━━ Page text ━━
Recommendations for handling transient faults

Applies to this Power Platform Well-Architected Reliability checklist recommendation:

RE:05 Strengthen the resiliency of your workload by implementing error handling and transient fault handling. Build capabilities into the solution to handle component failures and transient errors.

This guide describes the recommendations for handling transient faults in your cloud applications. All applications that communicate with remote services and resources must be sensitive to transient faults. This is especially true for applications that run in the cloud, where, because of the nature of the environment and connectivity over the internet, this type of fault is likely to be encountered more often. Transient faults include the momentary loss of network connectivity to components and services, the temporary unavailability of a service, and timeouts that occur when a service is busy. These faults are often self-correcting, so, if the action is repeated after a suitable delay, it's likely to succeed.

Key design strategies

Transient faults can occur in any environment, on any platform or operating system, and in any kind of application.

Challenges

Transient faults can have a significant effect on the perceived availability of an application, even if it's been thoroughly tested under all foreseeable circumstances. To ensure that your Power Platform workload can operate reliably, you need to ensure that it can respond to the following challenges:

  • The application must be able to detect faults when they occur and determine if the faults are likely to be transient, are long-lasting, or are terminal failures. Different resources are likely to return different responses when a fault occurs, and these responses can also vary depending on the context of the operation. For example, the response for an error when the application is retrieving data from a custom connector might be different from the response when the application is running a cloud flow and waiting for the response.

  • The application must be able to retry the operation if it determines that the fault is likely to be transient.

  • The application must use an appropriate strategy for retries. The strategy specifies the number of times the application should retry, the delay between each attempt, and the actions to take after a failed attempt. The appropriate number of attempts and the delay between each one are often difficult to determine. The strategy varies depending on the type of resource and on the current operating conditions of the resource and the application.
━━━
◆ Directive a: Print the passage of the page on transient faults starting with "This guide describes" and going on through "likely to succeed.", keeping every word as it stands.
━━ Data to process ━━
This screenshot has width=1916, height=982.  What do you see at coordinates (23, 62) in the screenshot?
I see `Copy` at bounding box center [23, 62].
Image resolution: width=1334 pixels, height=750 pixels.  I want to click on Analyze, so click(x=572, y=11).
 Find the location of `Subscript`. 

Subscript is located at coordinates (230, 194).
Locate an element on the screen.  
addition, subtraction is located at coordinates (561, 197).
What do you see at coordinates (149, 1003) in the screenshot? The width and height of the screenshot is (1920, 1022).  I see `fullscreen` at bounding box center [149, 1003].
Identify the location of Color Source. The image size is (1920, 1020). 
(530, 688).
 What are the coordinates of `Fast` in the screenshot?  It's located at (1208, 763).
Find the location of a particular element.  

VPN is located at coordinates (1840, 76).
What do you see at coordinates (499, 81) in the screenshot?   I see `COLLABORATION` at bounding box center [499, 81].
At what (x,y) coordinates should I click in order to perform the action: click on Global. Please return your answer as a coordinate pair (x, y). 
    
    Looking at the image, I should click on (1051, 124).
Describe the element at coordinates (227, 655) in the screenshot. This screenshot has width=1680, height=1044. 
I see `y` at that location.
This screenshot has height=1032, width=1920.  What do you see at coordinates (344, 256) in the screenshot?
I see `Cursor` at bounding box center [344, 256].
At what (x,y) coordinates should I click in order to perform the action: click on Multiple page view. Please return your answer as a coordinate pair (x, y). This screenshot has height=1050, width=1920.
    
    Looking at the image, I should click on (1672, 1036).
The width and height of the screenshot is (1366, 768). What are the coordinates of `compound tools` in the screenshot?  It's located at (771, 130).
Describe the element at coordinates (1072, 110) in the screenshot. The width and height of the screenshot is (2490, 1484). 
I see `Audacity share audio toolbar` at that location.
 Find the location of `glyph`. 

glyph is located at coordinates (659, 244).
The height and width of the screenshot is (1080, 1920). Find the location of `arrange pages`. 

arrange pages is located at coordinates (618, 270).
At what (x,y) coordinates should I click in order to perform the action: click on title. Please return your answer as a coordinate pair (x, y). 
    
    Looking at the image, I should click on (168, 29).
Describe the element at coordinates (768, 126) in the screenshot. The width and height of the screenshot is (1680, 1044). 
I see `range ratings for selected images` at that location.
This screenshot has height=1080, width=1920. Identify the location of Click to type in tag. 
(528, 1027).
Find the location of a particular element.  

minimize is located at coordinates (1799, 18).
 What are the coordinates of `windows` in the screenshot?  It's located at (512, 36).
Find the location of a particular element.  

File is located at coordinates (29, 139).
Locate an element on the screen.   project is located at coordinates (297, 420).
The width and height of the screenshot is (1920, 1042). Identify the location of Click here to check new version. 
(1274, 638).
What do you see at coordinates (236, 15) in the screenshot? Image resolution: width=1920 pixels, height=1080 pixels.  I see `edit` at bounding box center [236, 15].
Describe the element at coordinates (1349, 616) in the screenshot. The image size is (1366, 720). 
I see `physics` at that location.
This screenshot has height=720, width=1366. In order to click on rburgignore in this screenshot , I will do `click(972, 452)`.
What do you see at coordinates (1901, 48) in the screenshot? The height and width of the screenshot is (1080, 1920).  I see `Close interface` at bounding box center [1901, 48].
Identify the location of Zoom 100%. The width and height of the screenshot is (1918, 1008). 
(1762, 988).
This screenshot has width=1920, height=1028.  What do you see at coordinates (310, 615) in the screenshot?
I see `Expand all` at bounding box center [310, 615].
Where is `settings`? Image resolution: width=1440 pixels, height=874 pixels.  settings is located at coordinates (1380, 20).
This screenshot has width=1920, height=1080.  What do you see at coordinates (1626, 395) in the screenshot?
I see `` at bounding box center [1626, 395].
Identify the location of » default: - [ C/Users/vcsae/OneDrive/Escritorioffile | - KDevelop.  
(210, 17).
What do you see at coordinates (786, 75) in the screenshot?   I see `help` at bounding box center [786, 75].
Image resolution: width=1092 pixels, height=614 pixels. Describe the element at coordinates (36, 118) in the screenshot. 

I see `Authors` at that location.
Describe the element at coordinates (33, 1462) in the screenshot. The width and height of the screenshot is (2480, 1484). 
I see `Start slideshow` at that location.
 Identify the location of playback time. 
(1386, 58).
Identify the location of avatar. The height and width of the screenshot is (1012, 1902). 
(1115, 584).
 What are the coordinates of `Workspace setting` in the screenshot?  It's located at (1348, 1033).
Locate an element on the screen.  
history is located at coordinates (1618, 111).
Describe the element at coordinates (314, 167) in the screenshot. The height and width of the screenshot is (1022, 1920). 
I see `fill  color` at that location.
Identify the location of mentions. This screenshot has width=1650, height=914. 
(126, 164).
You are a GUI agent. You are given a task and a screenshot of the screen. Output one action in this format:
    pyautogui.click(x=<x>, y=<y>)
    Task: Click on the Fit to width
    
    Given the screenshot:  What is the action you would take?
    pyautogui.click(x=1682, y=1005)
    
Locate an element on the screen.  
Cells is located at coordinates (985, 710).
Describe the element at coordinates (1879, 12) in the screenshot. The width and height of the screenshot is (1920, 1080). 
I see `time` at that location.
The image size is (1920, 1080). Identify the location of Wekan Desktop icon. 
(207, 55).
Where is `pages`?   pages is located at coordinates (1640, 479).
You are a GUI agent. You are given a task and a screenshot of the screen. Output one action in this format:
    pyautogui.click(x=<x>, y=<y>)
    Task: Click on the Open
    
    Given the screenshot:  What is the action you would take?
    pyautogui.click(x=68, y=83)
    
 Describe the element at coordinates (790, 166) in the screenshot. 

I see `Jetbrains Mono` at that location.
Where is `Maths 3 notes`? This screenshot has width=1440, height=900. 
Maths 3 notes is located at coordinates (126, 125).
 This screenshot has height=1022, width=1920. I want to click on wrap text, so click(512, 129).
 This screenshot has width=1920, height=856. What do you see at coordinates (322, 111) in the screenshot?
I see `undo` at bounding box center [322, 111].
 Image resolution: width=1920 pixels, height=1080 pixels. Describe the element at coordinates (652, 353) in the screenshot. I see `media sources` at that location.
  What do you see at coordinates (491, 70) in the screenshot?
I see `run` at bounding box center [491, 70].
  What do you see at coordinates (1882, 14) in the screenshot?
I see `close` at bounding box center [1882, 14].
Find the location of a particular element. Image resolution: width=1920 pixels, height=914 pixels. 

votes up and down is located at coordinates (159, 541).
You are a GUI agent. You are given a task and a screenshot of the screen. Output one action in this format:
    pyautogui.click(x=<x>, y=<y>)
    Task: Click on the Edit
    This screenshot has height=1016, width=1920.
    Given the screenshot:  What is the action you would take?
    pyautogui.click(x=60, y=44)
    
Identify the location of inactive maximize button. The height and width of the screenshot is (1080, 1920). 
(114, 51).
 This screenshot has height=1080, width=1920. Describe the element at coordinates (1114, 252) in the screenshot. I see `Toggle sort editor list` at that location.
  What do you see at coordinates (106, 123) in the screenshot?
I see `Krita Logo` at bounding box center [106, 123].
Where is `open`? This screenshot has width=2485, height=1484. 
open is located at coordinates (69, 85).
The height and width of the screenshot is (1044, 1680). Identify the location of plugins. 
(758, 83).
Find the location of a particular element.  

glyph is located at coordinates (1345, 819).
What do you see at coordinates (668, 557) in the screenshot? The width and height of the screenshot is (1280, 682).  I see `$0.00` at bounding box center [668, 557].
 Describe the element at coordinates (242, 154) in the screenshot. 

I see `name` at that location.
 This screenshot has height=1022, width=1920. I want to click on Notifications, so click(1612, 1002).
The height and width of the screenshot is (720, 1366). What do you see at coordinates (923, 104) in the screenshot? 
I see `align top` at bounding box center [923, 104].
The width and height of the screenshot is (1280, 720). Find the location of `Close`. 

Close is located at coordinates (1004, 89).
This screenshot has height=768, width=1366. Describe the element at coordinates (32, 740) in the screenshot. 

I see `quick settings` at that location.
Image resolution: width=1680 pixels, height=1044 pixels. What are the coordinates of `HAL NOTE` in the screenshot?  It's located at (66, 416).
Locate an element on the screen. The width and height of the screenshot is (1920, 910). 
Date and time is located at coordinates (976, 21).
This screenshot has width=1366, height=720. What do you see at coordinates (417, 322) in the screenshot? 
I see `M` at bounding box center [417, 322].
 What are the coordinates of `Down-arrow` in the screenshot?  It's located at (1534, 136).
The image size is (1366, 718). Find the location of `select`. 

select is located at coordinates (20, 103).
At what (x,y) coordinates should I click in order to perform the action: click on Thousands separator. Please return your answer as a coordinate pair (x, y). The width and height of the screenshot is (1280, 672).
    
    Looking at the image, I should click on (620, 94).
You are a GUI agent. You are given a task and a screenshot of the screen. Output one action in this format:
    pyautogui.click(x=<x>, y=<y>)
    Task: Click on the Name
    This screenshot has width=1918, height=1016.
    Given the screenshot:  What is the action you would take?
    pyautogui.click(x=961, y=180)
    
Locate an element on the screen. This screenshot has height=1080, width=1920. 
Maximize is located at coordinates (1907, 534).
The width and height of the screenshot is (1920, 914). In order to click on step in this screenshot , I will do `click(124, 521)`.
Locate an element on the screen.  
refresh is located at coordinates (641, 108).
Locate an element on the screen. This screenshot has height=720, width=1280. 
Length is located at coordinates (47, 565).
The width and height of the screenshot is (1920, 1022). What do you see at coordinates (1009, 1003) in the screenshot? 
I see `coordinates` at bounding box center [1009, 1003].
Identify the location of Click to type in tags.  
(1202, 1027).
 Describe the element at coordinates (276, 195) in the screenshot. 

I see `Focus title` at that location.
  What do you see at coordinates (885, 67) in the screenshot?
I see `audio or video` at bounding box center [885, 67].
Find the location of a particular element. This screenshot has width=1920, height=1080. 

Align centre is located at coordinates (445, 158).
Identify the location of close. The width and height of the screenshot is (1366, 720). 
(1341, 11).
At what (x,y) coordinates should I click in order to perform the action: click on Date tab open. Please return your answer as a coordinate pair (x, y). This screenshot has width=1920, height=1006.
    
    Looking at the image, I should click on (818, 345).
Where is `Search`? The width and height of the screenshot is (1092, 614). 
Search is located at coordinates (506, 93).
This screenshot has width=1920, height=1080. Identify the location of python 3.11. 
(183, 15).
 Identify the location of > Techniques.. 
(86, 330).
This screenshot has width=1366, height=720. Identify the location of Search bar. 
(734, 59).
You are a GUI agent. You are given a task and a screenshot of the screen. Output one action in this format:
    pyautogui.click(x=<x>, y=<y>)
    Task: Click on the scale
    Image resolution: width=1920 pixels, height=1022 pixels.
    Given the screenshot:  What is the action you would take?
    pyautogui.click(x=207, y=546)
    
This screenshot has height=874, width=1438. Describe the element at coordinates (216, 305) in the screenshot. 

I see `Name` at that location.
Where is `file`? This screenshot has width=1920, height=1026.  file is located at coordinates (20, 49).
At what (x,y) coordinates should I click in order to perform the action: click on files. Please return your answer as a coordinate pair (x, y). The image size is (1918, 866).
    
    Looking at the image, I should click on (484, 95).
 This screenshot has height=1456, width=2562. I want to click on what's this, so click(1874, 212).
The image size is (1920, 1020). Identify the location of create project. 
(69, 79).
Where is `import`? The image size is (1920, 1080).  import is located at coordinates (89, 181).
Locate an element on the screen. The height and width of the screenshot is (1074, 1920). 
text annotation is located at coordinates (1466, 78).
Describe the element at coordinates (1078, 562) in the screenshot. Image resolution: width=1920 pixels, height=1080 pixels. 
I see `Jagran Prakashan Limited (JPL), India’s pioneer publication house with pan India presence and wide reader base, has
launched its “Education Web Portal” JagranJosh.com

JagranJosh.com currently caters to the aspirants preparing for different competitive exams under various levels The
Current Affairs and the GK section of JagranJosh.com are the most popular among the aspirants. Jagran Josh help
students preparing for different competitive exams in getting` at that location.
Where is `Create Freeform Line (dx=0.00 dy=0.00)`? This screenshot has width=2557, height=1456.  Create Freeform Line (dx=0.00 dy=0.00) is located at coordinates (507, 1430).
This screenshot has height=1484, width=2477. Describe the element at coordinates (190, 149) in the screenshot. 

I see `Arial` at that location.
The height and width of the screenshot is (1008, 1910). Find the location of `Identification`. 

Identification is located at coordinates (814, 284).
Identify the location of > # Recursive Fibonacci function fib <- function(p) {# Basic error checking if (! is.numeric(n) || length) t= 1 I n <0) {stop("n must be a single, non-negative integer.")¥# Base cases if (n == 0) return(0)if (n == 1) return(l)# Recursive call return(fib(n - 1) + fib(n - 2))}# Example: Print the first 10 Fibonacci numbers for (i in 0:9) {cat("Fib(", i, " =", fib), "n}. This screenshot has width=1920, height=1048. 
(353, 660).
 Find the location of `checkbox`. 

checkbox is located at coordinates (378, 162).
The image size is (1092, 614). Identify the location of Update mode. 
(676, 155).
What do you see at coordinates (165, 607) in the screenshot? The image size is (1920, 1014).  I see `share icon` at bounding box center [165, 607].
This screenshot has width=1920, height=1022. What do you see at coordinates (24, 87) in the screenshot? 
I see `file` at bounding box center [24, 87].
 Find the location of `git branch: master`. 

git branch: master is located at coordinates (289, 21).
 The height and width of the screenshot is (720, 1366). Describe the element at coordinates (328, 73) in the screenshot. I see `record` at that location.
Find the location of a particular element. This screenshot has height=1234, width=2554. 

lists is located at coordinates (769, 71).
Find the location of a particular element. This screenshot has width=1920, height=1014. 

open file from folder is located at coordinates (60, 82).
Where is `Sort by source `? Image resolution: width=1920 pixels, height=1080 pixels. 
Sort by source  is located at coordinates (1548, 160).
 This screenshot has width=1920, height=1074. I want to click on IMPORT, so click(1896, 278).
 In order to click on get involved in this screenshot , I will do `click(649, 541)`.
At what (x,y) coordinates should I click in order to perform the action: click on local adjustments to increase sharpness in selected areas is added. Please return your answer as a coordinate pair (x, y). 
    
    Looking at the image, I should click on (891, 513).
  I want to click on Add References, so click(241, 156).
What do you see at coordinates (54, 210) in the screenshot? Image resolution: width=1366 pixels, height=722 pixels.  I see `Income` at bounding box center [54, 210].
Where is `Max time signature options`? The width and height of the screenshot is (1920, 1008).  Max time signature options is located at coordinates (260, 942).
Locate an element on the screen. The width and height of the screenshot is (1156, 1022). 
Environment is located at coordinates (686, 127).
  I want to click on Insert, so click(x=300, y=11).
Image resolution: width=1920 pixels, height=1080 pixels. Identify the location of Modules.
━━━
◆ Directive b: In the records, switch "particular" to "specific" in the lines starting with the line with "What do you see at coordinates (885, 67)" and going on through the line with "Align centre is". Give back only those lines, with everything else unchanged.

◆ Complete answer a:
This guide describes the recommendations for handling transient faults in your cloud applications. All applications that communicate with remote services and resources must be sensitive to transient faults. This is especially true for applications that run in the cloud, where, because of the nature of the environment and connectivity over the internet, this type of fault is likely to be encountered more often. Transient faults include the momentary loss of network connectivity to components and services, the temporary unavailability of a service, and timeouts that occur when a service is busy. These faults are often self-correcting, so, if the action is repeated after a suitable delay, it's likely to succeed.

◆ Complete answer b:
  What do you see at coordinates (885, 67) in the screenshot?
I see `audio or video` at bounding box center [885, 67].
Find the location of a specific element. This screenshot has width=1920, height=1080. 

Align centre is located at coordinates (445, 158).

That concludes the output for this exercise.